Omicidio di Tatiana: tre anni di mistero e 25 revolver sospetti

L’inchiesta sul delitto a Villa Calligaris continua contro ignoti. Ma restano perplessità sul risultato della prova dello sparo.
Manzano 13 novembre 2008. Casa omicidio. Telefoto Copyright / Foto Agency Anteprima Udine
Manzano 13 novembre 2008. Casa omicidio. Telefoto Copyright / Foto Agency Anteprima Udine

UDINE. Il giallo sull’omicidio di Tatiana Tulissi segna oggi il terzo giro di boa. Alle 18.32, cioè all’ora in cui l’allora fidanzato della 36enne di Villanova del Judrio, freddata con tre colpi di pistola nel cortile della villa di Manzano, nella quale la coppia abitava, ha telefonato al 118, saranno trascorsi esattamente tre anni dal ritrovamento del suo corpo senza vita. Il caso, però, è tutt’altro che chiuso.

E anche le uniche due persone finora iscritte nel registro degli indagati per omicidio - lo stesso Paolo (difeso dagli avvocati Carlo Appiotti e Cristina Salon) e suo figlio Giacomo (avvocato Massimo Cescutti), all’epoca minorenne, entrambi finiti nei guai per essere stati i primi ad arrivare sulla scena del delitto -, nonostante la decisione dei pm titolari delle due inchieste aperte dalla Procura di Udine (Matteo Tripani) e da quella dei minori di Trieste (Chiara De Grassi), di procedere all’archiviazione delle rispettive posizioni, restano sospese nel limbo delle udienze, attualmente in corso davanti ai Gip dei tribunali friulano e giuliano, per discutere la doppia opposizione presentata dal legale della famiglia Tulissi, avvocato Laura Luzzatto Guerrini.

Contestualmente alla richiesta di archiviazione, i due magistrati hanno aperto un nuovo procedimento, questa volta contro ignoti, riallacciandosi in particolare al bandolo relativo agli accertamenti balistici.
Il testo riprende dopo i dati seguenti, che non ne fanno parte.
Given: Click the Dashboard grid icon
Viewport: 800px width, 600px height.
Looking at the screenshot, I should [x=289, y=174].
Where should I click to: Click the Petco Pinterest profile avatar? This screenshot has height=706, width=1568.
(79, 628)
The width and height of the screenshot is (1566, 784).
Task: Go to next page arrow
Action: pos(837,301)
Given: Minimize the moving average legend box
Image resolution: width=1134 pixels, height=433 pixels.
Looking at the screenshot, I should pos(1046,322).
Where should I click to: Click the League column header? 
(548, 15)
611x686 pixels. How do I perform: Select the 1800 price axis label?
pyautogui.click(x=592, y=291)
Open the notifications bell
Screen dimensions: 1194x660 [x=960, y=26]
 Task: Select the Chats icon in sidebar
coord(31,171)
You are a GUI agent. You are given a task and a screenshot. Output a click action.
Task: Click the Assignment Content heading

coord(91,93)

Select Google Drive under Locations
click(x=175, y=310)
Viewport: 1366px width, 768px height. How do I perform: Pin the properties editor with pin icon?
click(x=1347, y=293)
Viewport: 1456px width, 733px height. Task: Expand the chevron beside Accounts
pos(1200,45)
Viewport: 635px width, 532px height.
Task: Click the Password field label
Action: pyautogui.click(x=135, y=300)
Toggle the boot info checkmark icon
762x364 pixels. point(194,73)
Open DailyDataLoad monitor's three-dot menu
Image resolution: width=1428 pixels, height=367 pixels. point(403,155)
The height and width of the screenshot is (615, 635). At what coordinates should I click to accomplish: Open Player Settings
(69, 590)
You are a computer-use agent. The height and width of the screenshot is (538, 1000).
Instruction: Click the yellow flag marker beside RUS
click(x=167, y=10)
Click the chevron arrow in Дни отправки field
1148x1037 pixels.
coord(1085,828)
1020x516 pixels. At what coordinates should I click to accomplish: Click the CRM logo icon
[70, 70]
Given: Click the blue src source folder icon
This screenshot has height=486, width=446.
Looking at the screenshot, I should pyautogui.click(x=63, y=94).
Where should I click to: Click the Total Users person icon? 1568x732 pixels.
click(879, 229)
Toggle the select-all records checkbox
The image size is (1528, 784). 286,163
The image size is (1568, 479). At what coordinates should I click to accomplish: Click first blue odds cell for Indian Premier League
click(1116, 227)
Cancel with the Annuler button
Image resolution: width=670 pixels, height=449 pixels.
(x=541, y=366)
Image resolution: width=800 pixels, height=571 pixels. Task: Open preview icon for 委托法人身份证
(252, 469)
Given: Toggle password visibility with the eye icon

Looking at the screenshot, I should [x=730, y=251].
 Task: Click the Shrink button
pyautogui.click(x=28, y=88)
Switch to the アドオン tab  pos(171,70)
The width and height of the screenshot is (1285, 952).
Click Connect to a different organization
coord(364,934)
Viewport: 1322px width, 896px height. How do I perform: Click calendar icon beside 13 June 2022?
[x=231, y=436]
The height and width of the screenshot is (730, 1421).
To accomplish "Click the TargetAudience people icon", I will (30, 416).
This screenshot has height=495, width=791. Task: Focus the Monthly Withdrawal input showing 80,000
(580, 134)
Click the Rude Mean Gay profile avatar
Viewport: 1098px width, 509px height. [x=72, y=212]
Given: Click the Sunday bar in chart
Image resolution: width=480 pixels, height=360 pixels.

Posto che l’arma adoperata per uccidere Tatiana non è mai stata trovata e che delle quattro ogive esplose, soltanto tre sono state rinvenute, e alla luce delle consulenze tecniche che avevano permesso d’individuare in un revolver calibro 38 special “Astra” il modello e la marca dell’arma adoperata dal killer, i carabinieri del Nucleo investigativo avevano proceduto al sequestro di più di 150 pistole compatibili detenute nelle province di Udine, Trieste e Gorizia, per consegnarle poi ai colleghi del Ris. La prima scrematura aveva ridotto a circa 25 il numero di quelle ritenute sospette. L’ispezione nei laboratori di Parma procede ora per gruppi: 8 quelle al setaccio in queste settimane.

L’obiettivo, ora, è passare da un giudizio di compatibilità a quello di identità. La svolta, insomma, potrebbe arrivare soltanto nel caso in cui i segni presenti sulle ogive sparate risultassero identici a uno dei revolver. Nessuno dei proprietari risulta indagato. E nessuna delle armi sequestrate apparteneva a Calligaris: tutte quelle da lui regolarmente detenute erano risultate non compatibili.

Più controverse erano apparse le modalità con le quali era stata condotta la cosiddetta prova dello stub, cioè la ricerca di residui di colpi d’arma da fuoco sul corpo e sui vestiti di padre e figlio. Prova che aveva dato esito positivo in misura così esigua, da potersi ritenere riconducibile al contatto avuto con la vittima durante le operazioni di soccorso. Eppure, il pm aveva enucleato almeno tre fattori in grado di invalidare il risultato dell’esame. Innanzitutto, il lasso temporale trascorso tra l’omicidio - avvenuto tra le 17.45 e le 18.33 - e il prelievo - effettuato alle 3 della mattina successiva: più di 4 ore oltre il limite massimo di permanenza dei residui su pelle e tessuti.

Poi, la possibilità lasciata a Paolo Calligaris di lavarsi le mani per ben due volte (la prima con un disinfettante offertogli da un’infermiera, la seconda al comando dei Cc di Palmanova), prima dello stub. Infine, il mancato accertamento sull’eventuale cambio di abiti, dopo essere uscito dal lavoro, ad Aquileia, per tornare a casa. Ma a giocare, nell’inchiesta, sono i dati certi. Ed elementi in grado di incriminare l’allora convivente di Tatiana, in oltre due anni e mezzo d’indagine, non ne sono emersi. «La pista familiare, invece - conclude il comandante del Roni, Fabio Pasquariello -, resta una di quelle alle quali stiamo ancora lavorando».